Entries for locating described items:
---*---

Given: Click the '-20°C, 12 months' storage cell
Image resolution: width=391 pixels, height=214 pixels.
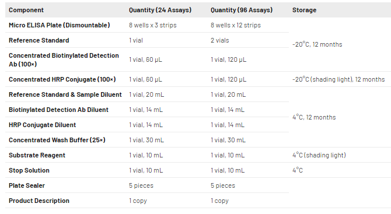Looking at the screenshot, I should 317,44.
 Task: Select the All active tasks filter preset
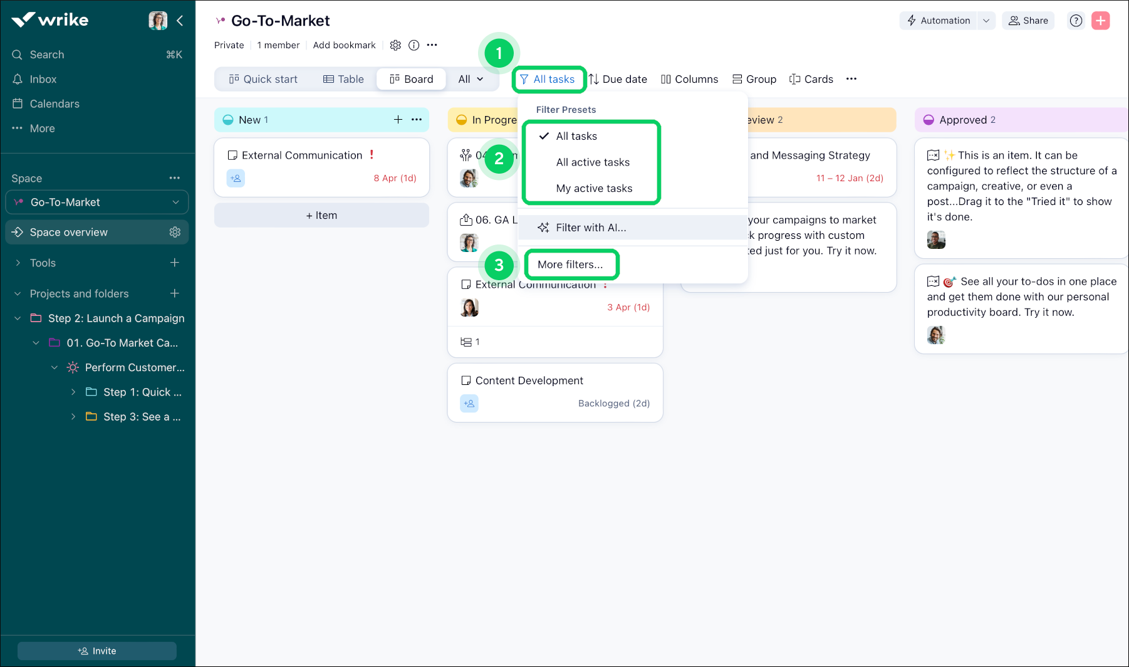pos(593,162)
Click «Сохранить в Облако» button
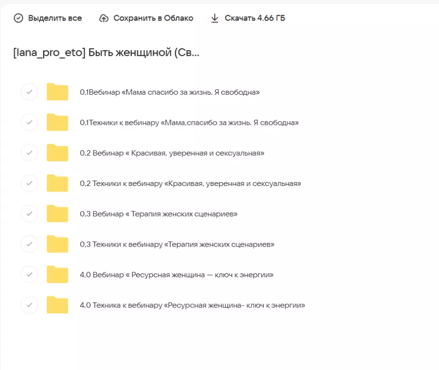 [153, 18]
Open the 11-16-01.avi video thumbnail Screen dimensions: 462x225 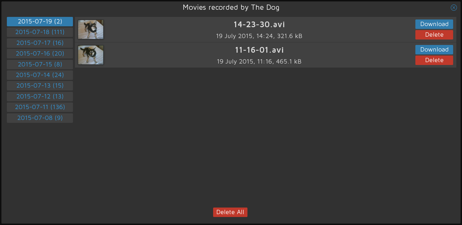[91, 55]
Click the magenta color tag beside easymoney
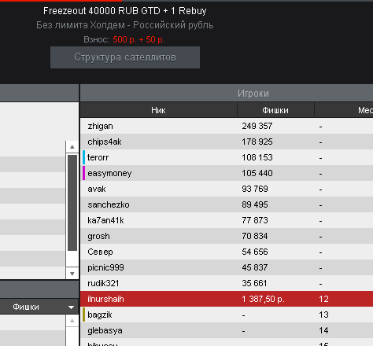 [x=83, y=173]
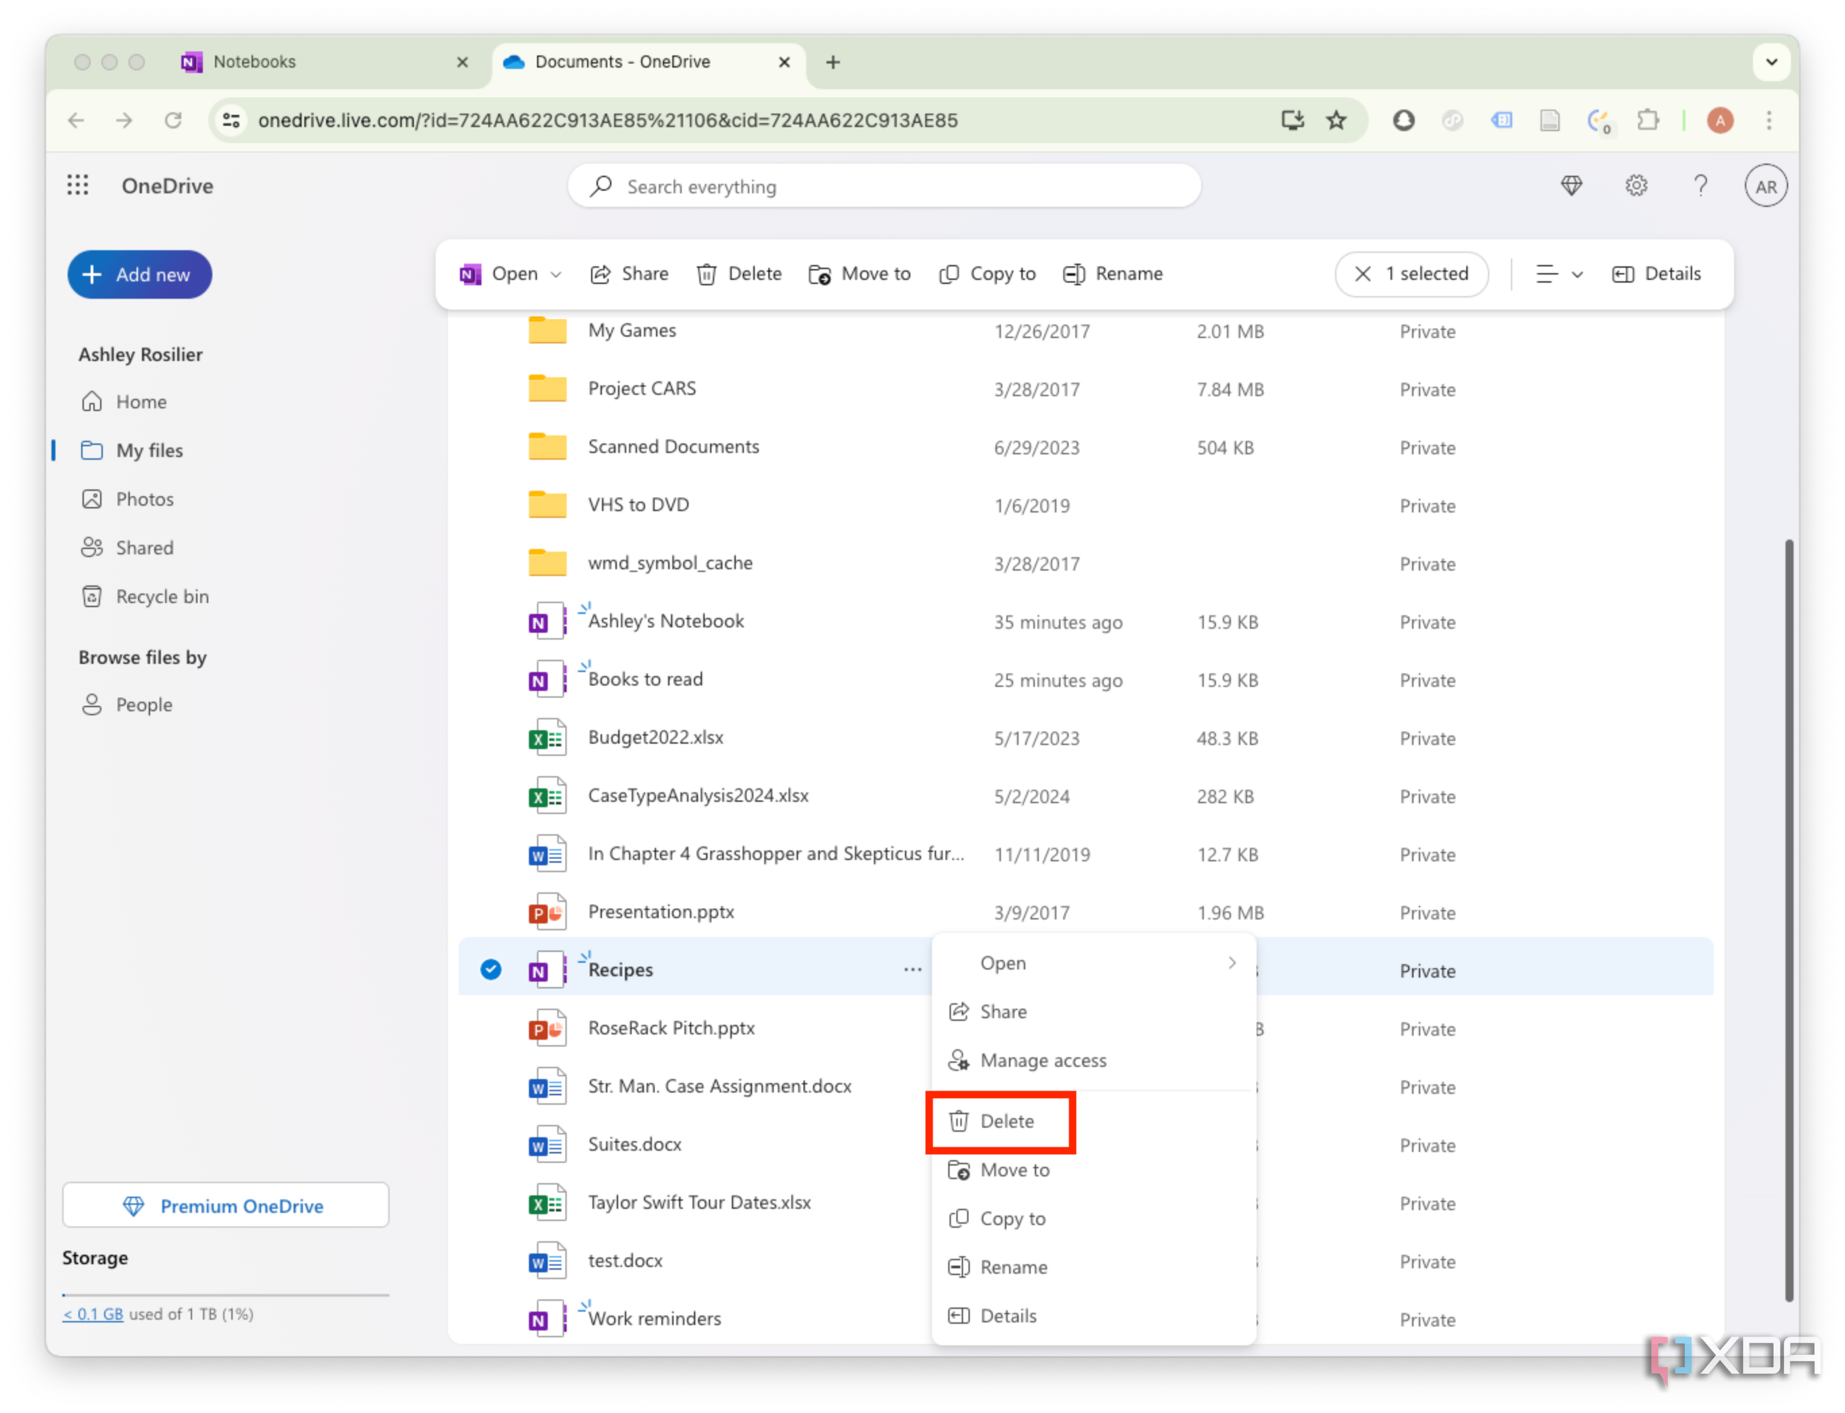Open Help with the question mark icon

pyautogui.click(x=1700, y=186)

---*---

**Problem to solve**
Transcribe the entries word for word, from their first line through the line containing "pos(593,162)", inclusive. Omit the pictures.

**Reply to the exercise**
Given: Click the '-20°C, 12 months' storage cell
Image resolution: width=391 pixels, height=214 pixels.
Looking at the screenshot, I should 317,44.
 Task: Select the All active tasks filter preset
pos(593,162)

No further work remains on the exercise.